[Data extracted from a collection]
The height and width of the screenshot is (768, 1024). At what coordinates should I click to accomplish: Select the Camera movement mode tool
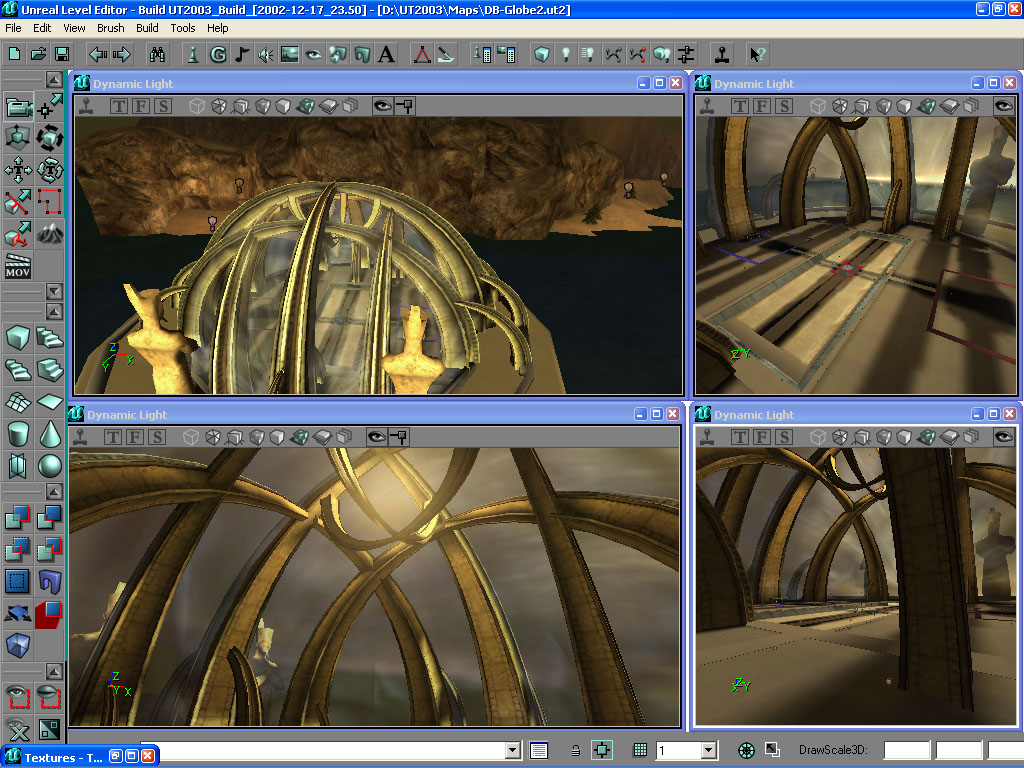[x=16, y=106]
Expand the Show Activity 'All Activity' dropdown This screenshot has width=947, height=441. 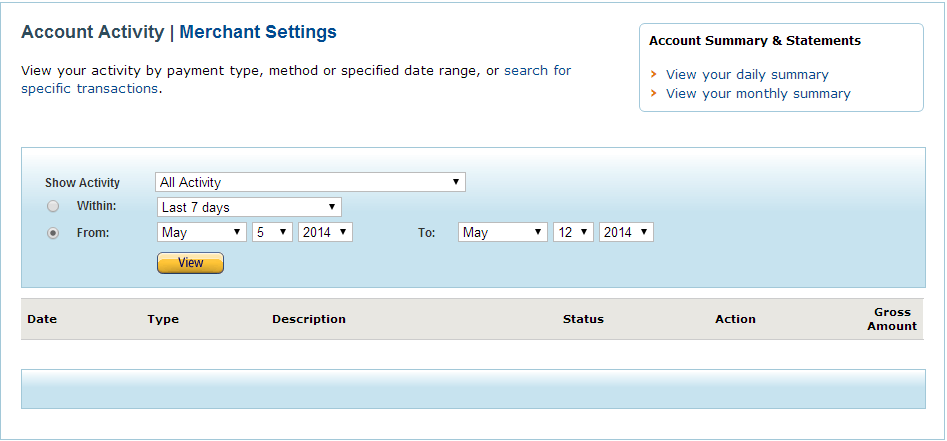[310, 182]
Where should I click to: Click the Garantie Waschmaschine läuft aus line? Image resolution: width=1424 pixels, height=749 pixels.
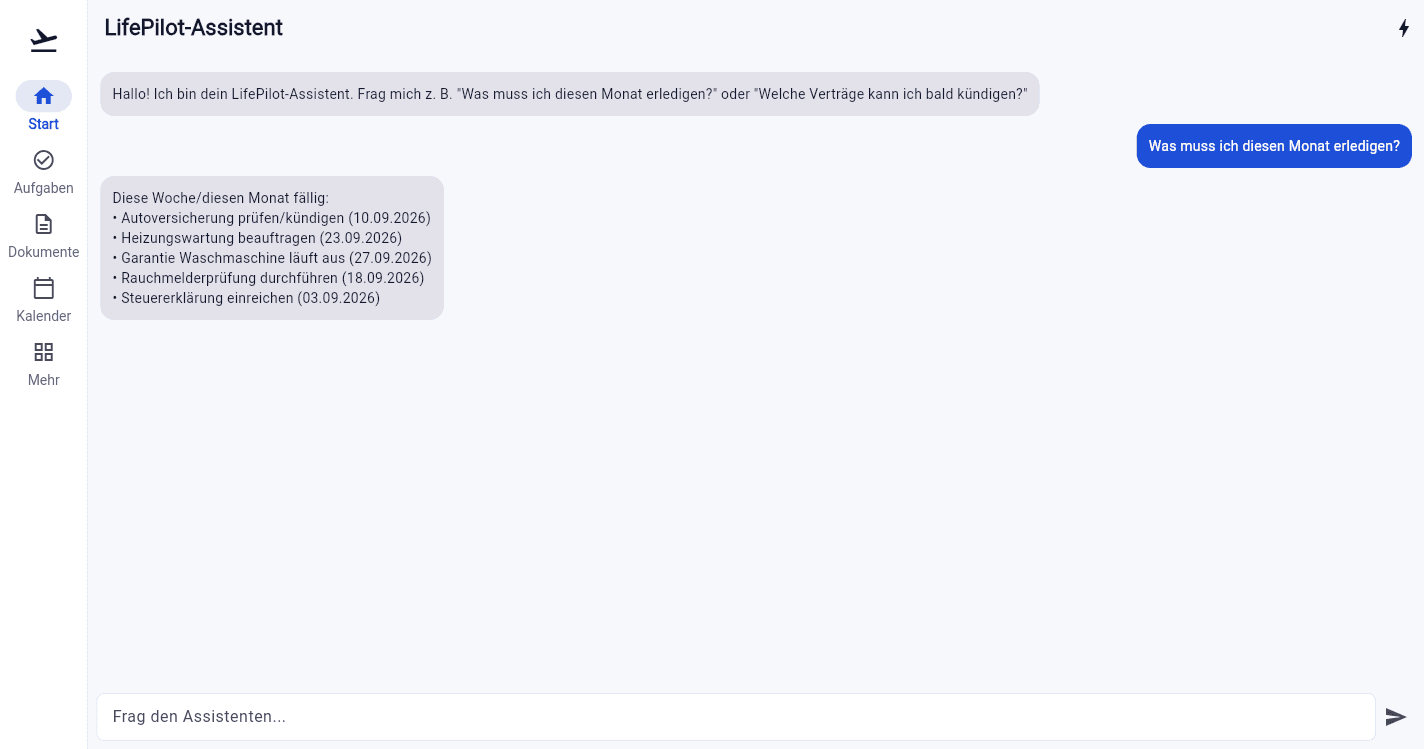pos(272,258)
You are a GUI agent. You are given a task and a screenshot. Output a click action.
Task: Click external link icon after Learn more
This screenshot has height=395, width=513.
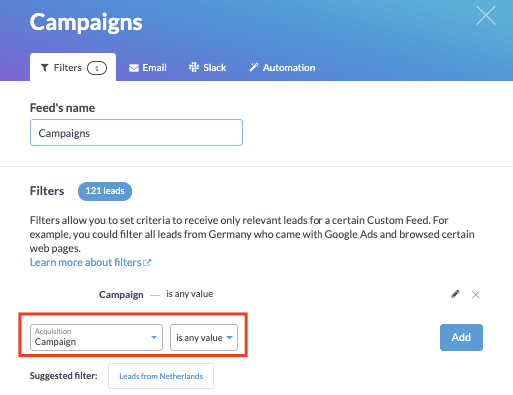(x=147, y=263)
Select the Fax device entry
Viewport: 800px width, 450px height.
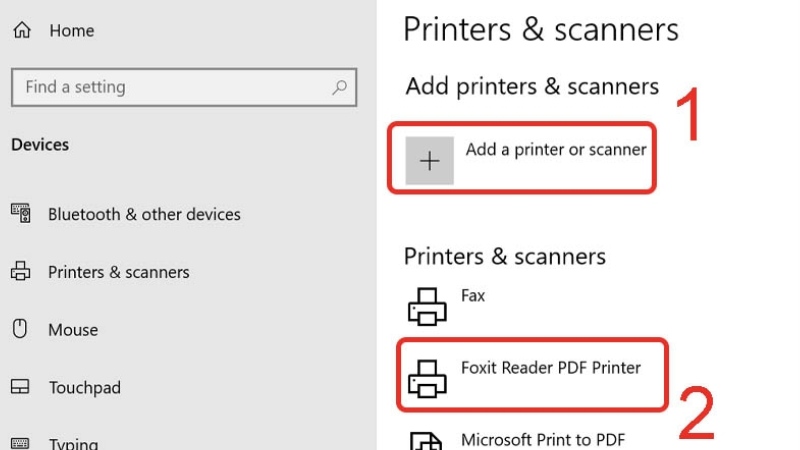click(x=473, y=296)
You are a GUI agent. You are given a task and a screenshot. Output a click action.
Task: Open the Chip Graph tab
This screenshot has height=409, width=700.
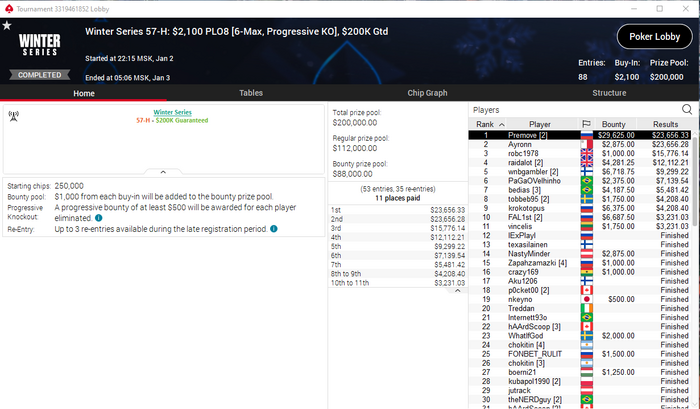(x=427, y=93)
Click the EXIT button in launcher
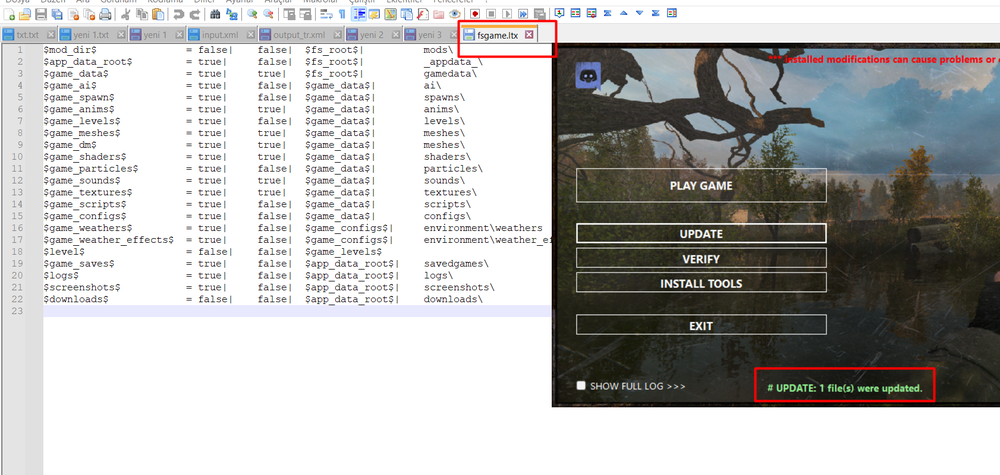This screenshot has width=1000, height=475. point(701,325)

*BRIEF*
Retype the lines exactly. Begin at the one that holds "This screenshot has height=395, width=513.", stop at the last line of the entries above, and drop the pictures.

*TASK RESULT*
This screenshot has height=395, width=513.
(x=147, y=263)
Select the Fax device entry
Viewport: 800px width, 450px height.
click(x=473, y=296)
You are a GUI agent. You are given a task and a screenshot. Output a click action.
Task: Open the Chip Graph tab
This screenshot has height=409, width=700.
(x=427, y=93)
Click the EXIT button in launcher
This screenshot has width=1000, height=475. point(701,325)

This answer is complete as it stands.